* _TASK GOAL_: A complete answer lists every line of the entries below where the string "section" appears.
______________________________
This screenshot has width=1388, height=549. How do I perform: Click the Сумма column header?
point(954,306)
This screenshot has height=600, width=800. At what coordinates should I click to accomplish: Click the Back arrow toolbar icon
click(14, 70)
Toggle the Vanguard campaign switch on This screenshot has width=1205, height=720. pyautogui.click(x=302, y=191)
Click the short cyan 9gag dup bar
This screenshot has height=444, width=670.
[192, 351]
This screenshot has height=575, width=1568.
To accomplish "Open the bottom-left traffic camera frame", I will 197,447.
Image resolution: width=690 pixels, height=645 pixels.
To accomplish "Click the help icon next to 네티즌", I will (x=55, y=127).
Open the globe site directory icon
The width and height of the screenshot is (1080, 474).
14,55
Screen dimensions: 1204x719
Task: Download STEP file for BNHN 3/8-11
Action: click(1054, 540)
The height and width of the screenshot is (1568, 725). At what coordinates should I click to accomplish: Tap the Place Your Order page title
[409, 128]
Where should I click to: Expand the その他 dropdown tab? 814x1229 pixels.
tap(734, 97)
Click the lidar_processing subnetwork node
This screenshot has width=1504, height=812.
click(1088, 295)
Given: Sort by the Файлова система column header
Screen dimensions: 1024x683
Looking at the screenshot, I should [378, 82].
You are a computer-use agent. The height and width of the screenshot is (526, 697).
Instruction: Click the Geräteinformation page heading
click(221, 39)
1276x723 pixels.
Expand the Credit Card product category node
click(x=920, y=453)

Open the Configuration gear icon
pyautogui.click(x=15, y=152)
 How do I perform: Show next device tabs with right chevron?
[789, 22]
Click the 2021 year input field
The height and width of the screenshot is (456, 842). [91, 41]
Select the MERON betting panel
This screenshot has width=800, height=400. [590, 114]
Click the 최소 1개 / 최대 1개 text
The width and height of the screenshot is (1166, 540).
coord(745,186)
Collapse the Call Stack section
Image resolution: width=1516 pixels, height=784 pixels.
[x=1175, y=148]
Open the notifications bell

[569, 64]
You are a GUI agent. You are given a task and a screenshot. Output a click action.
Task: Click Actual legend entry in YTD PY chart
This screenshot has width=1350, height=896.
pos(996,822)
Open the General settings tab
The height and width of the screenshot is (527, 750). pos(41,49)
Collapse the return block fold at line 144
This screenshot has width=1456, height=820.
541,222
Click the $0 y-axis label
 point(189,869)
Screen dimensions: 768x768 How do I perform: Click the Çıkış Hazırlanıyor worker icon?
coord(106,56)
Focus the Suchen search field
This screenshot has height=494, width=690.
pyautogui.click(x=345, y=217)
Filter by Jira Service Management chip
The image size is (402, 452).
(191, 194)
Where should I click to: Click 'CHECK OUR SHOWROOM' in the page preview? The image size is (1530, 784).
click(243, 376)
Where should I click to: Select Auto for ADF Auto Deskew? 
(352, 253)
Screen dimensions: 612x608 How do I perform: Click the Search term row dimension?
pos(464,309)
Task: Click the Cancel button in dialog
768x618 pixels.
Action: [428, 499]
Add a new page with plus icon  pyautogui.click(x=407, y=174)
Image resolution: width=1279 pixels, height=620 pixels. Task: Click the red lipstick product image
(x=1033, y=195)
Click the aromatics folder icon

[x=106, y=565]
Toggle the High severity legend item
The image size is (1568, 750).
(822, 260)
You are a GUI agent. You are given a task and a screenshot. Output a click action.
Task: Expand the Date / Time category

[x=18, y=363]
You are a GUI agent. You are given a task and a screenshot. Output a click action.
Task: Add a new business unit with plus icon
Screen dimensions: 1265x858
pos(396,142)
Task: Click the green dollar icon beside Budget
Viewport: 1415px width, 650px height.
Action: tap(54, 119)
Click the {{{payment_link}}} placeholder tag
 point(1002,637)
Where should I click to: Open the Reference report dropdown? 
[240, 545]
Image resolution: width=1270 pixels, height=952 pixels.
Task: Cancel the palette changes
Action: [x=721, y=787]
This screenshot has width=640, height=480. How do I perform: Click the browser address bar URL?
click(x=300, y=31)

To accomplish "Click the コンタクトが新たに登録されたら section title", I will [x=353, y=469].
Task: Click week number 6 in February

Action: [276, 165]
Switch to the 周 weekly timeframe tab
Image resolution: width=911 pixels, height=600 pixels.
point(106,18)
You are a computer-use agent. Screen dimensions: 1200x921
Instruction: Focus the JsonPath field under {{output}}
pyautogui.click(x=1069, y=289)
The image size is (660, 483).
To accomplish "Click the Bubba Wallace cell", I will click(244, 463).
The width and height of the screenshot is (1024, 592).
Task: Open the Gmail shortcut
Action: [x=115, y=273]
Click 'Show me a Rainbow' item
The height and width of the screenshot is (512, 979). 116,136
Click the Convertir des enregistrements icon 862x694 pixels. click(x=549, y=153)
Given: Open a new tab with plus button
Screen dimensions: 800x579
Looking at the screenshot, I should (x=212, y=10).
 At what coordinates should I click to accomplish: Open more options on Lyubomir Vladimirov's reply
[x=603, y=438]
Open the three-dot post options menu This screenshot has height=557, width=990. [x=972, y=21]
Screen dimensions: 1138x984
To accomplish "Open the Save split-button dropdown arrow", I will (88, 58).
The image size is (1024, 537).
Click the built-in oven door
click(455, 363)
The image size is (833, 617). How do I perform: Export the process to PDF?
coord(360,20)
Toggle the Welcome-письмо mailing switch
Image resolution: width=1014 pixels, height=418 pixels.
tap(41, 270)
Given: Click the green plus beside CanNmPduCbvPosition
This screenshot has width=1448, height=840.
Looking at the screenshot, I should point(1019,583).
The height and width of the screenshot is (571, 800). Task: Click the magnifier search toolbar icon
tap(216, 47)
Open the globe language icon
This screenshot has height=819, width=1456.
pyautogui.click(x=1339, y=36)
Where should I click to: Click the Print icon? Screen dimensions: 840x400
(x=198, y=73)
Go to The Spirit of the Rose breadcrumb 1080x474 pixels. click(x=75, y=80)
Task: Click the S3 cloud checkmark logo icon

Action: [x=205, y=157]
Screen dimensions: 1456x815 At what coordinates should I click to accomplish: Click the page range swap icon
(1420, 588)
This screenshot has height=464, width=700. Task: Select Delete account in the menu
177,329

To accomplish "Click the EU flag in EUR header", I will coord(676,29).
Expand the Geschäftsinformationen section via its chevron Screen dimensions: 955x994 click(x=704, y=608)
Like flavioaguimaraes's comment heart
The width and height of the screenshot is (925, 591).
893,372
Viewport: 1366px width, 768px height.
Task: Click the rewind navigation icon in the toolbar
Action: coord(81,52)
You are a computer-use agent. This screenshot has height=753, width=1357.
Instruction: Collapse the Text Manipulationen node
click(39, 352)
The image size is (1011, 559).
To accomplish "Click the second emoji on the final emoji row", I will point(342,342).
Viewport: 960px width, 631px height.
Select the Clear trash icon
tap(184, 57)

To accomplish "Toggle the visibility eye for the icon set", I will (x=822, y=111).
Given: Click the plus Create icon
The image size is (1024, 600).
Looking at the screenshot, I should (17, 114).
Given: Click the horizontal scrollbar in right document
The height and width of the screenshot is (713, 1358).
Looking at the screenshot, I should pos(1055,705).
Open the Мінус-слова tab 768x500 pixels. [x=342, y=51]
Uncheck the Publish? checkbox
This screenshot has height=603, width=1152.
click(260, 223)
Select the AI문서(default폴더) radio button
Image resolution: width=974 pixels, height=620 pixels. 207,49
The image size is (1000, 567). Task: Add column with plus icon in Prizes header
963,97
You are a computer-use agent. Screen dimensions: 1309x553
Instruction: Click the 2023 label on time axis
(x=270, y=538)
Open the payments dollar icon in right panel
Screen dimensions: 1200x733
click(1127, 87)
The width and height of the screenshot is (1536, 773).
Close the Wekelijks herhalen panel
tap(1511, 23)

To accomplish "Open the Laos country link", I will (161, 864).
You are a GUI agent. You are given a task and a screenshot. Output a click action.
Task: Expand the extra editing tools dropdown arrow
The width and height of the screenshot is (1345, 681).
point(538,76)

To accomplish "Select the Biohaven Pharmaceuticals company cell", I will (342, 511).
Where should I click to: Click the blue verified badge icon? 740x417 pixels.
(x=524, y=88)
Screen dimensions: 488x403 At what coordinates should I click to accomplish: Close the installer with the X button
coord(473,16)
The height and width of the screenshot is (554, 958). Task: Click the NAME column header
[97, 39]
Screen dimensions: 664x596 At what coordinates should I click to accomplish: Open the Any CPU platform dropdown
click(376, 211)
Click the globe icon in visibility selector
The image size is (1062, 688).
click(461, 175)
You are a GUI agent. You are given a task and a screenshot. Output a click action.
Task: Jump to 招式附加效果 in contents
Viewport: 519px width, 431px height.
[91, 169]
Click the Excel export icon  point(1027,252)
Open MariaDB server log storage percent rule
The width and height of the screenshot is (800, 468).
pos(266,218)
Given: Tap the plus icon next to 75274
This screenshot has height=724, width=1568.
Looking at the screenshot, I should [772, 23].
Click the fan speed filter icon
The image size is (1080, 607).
______________________________
* _SOLVED PROBLEM_:
Collapse the Call Stack section
To accomplish "Click the コンタクトが新たに登録されたら section title", I will [x=353, y=469].
Expand the Geschäftsinformationen section via its chevron Screen dimensions: 955x994 click(x=704, y=608)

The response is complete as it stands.